雨音の周波数
〈今日も楽しく拝聴しました。僕はいつも車の中でこの番組を聴いてます。仕事柄、車での移動が多く、午後の仕事も頑張ろうという気持ちになります。

 ラジオドラマが聴きたいです。僕もクリスマス特番のラジオドラマを聴き、あまりに面白かったので感想メールまで送ってしまいました。ラジオって、こんなにいろいろなことができるメディアなんだと感じました。

 また聴きます。今日も一日お疲れ様でした。

 匿名希望 東京都 石井 圭吾〉


 どうしてだろう。このメールは私の知っている圭吾だと思ってしまう。"石井 圭吾"という名前なら同姓同名の人がいてもおかしくないのに。

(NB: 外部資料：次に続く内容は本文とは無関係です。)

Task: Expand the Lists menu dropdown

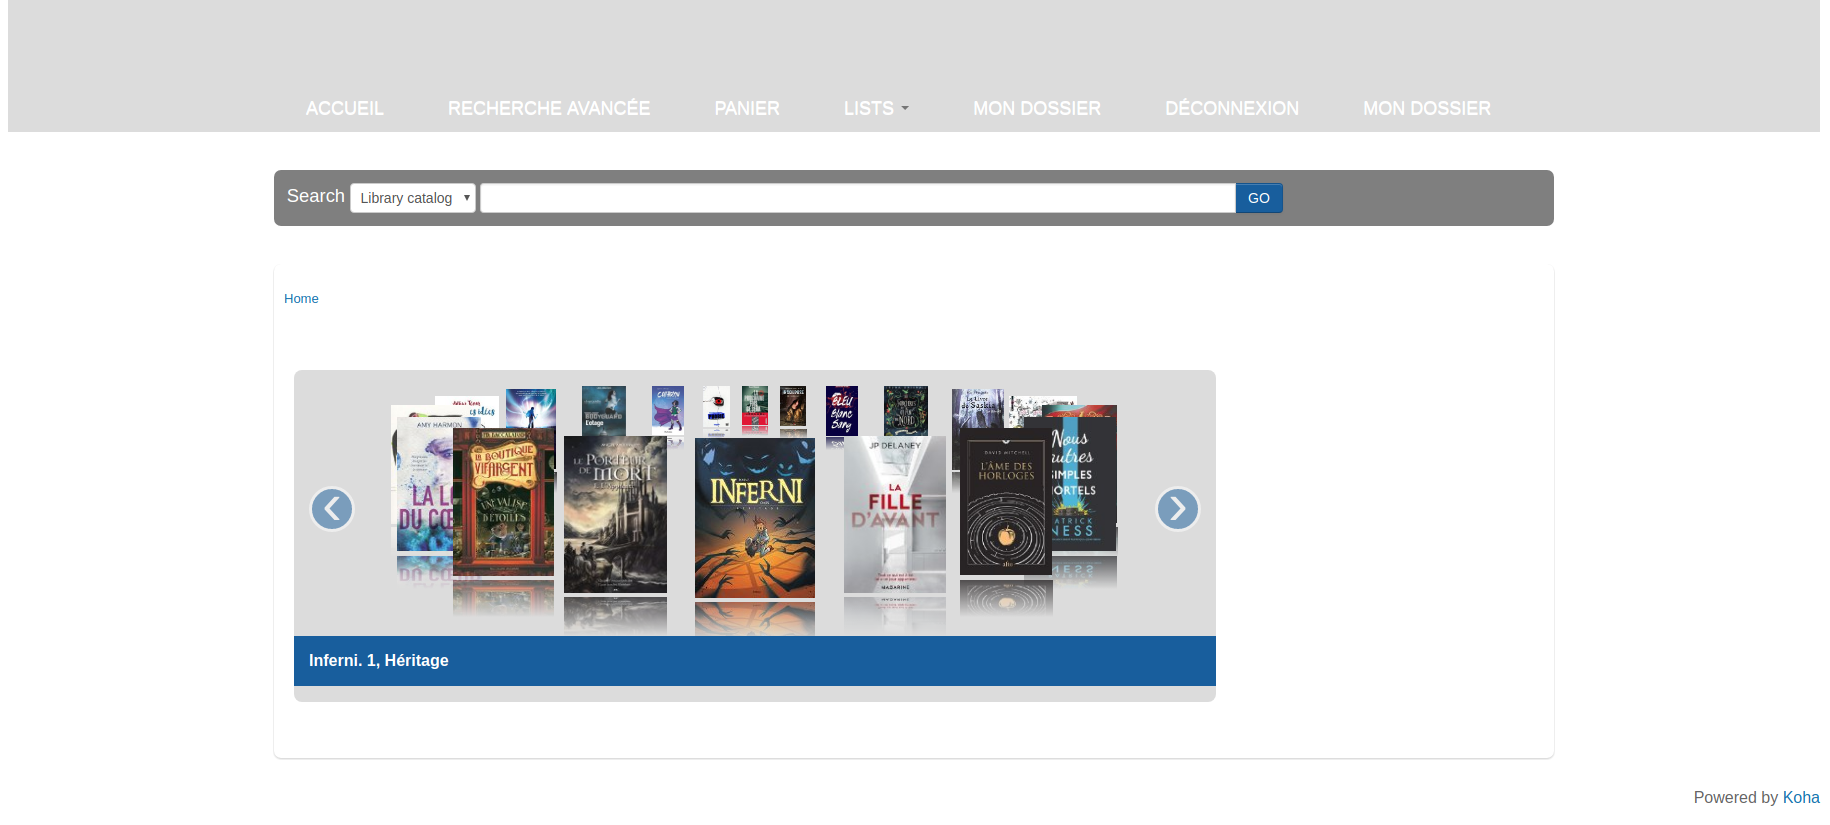Action: click(x=876, y=108)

 手に持っていた圭吾のメールを読み終えた方に置き、別の感想メールを読む。

 頭の中には高校生の姿で止まっている圭吾が浮かんでいた。


 圭吾のメールは水曜日と木曜日は必ず来るようになった。月曜日と火曜日には来ていないらしい。夏川さんや中島さんにそれとなく確認をした。

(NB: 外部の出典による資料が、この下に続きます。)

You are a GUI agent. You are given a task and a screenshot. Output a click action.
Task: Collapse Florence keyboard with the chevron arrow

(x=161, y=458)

 メールの内容は番組が面白かったという感想、仕事であったちょっとした話。そして最後には決まった文章が来る。


〈また聴きます。今日も一日お疲れ様でした。

 匿名希望 東京都 石井 圭吾〉


 この部分を読むたび、心がざわざわする。あの圭吾なのだろうか、また明日もメールが来るのだろうか。もし本当に圭吾であれば、私と圭吾が唯一つながることのできる場所。それが『to place』だ。